▶ Set tasks:
[a] Which sentences in the passage about Scott Hocking's Detroit sculptures begin with the word "His"? List each one in full.
[b] Can you extend the passage about Scott Hocking's Detroit sculptures, picking up right after its final sentence?

▶ Selected extract:
+++++

Outside of the Eastern Market, I visited many artists at their studios. I am flawed by Scott Hocking a robust installation artist and photographer who has used the decay of Detroit to make some of the most splendid large-scale sculptures one can imagine. His architectural and visual dialogue is rare and haunting. His investment is possessed. His reinvention of found industrial relics is poetic. There is little to say as much there is to be seen in his organic and compulsively devised dreamscapes, made from vestiges of what is passing away from an ancient era. He makes us aware on a visceral level of the historic value of time passed, compiled into a transient moment of an altered reality, into a sculptural event, with the materials that structure and inform our lives, wedded to an ephemeral outcome.

+++++

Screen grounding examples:
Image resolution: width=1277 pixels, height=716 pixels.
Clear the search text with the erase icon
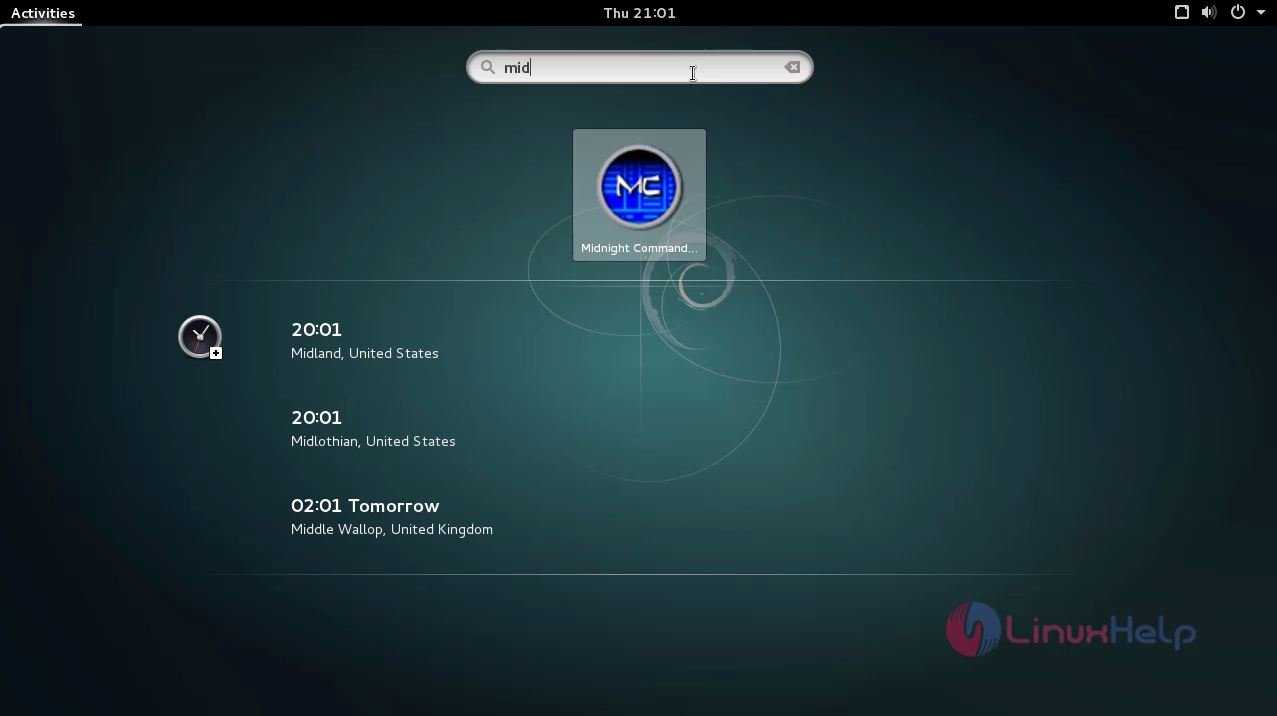792,67
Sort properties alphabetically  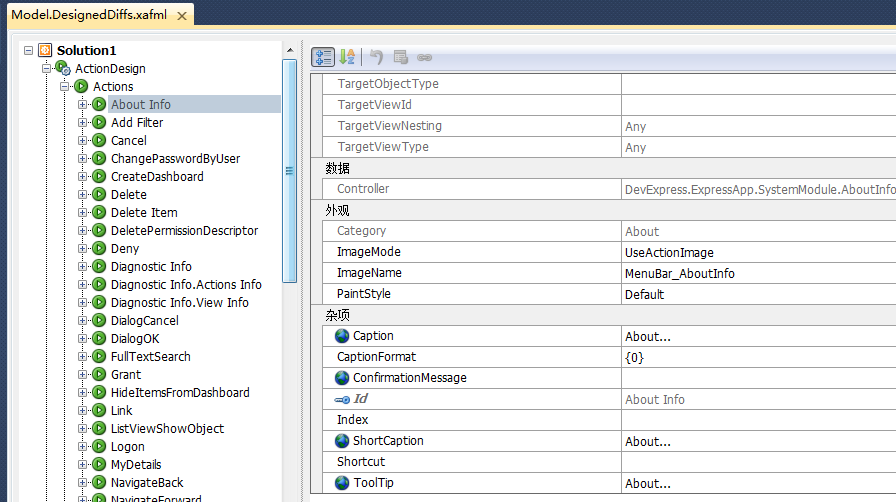(347, 57)
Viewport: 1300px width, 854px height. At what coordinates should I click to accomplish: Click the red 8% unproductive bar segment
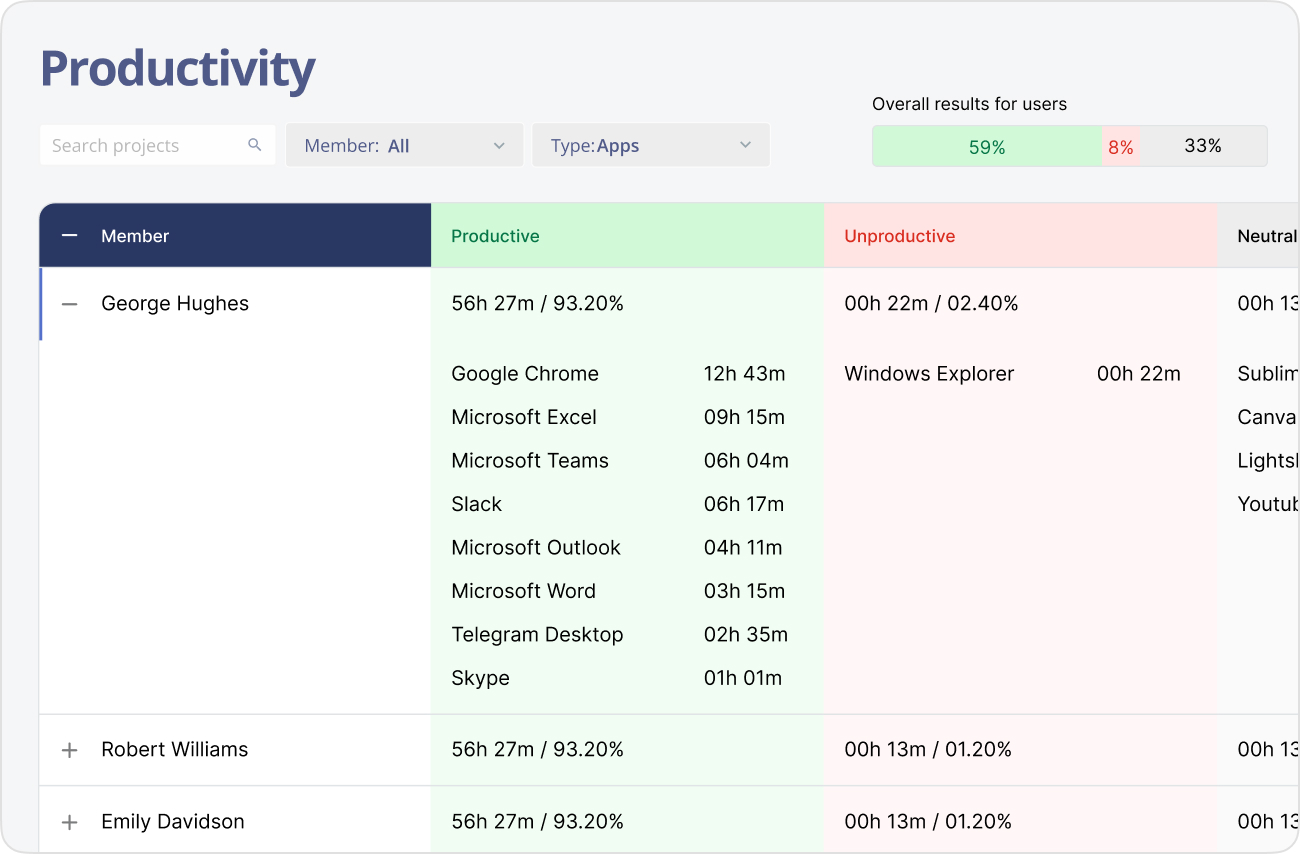(x=1120, y=147)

+++++

▶ Answers for the tasks:
[a]
- His architectural and visual dialogue is rare and haunting.
- His investment is possessed.
- His reinvention of found industrial relics is poetic.

[b]
There were so many artists whom I met who create uniquely beautiful work and guided me in my thoughts and feelings about Detroit; who employ locals and are devoted to the community where they live, including impressive nonrepresentational furniture designer Chris Schank and Nancy M. Mitchnik, a native Detroiter and flamboyant painter and professor with a multitude of awards. These people along with their brother and sister curators and art professionals are the hidden gems of Detroit, which is large enough to fit Manhattan, San Francisco, and Boston in. And this time, as the city changes, need to be respected and sustained where they are parked. In Detroit. In reasonable work and living spaces, resolute in their creativity, without the stress of wondering when they will have to relocate.

HIPSTERS! GENTIFIRERS! BE NICE! OR, BEWARE OF BIG DOGS!